----- Data supplied -----

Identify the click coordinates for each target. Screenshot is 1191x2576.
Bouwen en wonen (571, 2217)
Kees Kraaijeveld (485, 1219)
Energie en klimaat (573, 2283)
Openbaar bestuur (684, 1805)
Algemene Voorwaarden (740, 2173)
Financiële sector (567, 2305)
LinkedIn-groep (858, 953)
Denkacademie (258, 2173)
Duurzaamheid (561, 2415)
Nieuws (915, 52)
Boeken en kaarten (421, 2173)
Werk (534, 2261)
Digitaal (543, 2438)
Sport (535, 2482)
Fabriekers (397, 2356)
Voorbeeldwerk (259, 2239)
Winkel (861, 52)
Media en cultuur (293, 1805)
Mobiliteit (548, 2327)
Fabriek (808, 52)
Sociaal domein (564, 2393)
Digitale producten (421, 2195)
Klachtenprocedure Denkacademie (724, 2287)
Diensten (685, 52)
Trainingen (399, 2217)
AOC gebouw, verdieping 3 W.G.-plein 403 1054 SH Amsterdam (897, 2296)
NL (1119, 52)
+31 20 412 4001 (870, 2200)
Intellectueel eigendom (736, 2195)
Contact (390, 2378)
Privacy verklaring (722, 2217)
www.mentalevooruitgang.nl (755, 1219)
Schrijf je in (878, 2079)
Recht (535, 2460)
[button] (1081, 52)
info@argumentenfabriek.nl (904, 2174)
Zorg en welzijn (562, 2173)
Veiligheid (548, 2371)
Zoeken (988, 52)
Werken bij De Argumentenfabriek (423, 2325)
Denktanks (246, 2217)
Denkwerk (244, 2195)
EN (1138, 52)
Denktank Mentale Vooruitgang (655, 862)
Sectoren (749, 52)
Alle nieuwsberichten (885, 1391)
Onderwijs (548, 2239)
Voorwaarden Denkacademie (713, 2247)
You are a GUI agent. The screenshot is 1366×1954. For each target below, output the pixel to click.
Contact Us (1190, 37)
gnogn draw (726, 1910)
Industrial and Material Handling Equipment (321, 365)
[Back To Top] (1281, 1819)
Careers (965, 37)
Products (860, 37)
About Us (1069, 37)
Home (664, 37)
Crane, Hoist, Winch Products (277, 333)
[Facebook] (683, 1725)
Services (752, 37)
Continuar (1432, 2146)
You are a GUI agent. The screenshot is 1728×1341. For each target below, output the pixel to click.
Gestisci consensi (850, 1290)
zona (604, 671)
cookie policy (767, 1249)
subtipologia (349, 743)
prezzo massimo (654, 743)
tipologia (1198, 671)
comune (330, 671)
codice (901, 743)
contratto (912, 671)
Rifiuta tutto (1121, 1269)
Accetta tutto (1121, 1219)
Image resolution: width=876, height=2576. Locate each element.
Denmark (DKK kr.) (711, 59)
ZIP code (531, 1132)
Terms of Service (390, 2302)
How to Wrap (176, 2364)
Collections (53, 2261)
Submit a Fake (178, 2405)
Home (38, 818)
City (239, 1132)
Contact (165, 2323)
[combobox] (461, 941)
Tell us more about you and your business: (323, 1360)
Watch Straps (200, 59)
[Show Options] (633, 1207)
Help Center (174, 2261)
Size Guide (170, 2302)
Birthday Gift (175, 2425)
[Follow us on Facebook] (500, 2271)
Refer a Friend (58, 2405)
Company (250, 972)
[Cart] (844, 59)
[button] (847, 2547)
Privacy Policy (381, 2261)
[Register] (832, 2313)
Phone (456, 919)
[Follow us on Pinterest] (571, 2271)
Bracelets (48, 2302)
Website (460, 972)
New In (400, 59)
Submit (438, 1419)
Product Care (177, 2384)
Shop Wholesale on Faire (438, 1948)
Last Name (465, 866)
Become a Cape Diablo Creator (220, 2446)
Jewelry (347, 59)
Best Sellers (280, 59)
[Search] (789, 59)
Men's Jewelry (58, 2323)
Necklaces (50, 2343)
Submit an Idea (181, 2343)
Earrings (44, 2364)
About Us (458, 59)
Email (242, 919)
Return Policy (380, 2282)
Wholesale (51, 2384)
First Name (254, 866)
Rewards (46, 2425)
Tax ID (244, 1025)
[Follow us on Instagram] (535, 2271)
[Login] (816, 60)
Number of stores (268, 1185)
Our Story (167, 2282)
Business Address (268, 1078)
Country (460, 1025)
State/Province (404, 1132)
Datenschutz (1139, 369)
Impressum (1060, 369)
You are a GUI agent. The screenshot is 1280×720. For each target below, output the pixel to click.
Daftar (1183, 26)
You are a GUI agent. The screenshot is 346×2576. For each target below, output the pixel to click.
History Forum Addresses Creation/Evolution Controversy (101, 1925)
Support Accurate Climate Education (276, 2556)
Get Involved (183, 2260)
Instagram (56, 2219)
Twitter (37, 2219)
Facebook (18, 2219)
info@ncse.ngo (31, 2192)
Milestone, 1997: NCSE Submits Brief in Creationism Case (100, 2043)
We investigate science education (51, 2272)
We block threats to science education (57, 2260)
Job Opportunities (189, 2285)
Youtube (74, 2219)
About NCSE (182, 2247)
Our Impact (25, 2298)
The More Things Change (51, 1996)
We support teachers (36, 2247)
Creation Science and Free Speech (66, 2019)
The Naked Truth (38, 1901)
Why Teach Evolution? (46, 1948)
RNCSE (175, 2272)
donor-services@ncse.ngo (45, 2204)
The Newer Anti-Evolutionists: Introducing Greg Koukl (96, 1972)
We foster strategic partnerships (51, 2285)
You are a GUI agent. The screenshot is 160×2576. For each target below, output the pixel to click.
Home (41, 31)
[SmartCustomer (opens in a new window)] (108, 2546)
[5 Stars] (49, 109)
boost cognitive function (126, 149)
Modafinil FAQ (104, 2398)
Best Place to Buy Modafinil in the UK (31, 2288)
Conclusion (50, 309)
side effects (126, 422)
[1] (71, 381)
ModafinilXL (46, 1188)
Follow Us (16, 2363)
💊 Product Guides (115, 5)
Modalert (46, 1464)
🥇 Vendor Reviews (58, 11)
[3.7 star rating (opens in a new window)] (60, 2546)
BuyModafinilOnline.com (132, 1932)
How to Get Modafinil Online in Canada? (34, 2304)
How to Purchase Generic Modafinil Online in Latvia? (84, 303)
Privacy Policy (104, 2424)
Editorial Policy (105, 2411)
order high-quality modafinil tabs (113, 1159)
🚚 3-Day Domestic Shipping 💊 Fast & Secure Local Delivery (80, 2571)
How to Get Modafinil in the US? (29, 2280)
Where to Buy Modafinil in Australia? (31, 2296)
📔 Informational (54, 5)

-----

## Work instructions
Output each line of the records above exactly, beginning at the first, and stop once the line containing "Sectoren (749, 52)" has been output.

## Task solution
Identify the click coordinates for each target. Screenshot is 1191x2576.
Bouwen en wonen (571, 2217)
Kees Kraaijeveld (485, 1219)
Energie en klimaat (573, 2283)
Openbaar bestuur (684, 1805)
Algemene Voorwaarden (740, 2173)
Financiële sector (567, 2305)
LinkedIn-groep (858, 953)
Denkacademie (258, 2173)
Duurzaamheid (561, 2415)
Nieuws (915, 52)
Boeken en kaarten (421, 2173)
Werk (534, 2261)
Digitaal (543, 2438)
Sport (535, 2482)
Fabriekers (397, 2356)
Voorbeeldwerk (259, 2239)
Winkel (861, 52)
Media en cultuur (293, 1805)
Mobiliteit (548, 2327)
Fabriek (808, 52)
Sociaal domein (564, 2393)
Digitale producten (421, 2195)
Klachtenprocedure Denkacademie (724, 2287)
Diensten (685, 52)
Trainingen (399, 2217)
AOC gebouw, verdieping 3 W.G.-plein 403 1054 SH Amsterdam (897, 2296)
NL (1119, 52)
+31 20 412 4001 (870, 2200)
Intellectueel eigendom (736, 2195)
Contact (390, 2378)
Privacy verklaring (722, 2217)
www.mentalevooruitgang.nl (755, 1219)
Schrijf je in (878, 2079)
Recht (535, 2460)
[button] (1081, 52)
info@argumentenfabriek.nl (904, 2174)
Zorg en welzijn (562, 2173)
Veiligheid (548, 2371)
Zoeken (988, 52)
Werken bij De Argumentenfabriek (423, 2325)
Denktanks (246, 2217)
Denkwerk (244, 2195)
EN (1138, 52)
Denktank Mentale Vooruitgang (655, 862)
Sectoren (749, 52)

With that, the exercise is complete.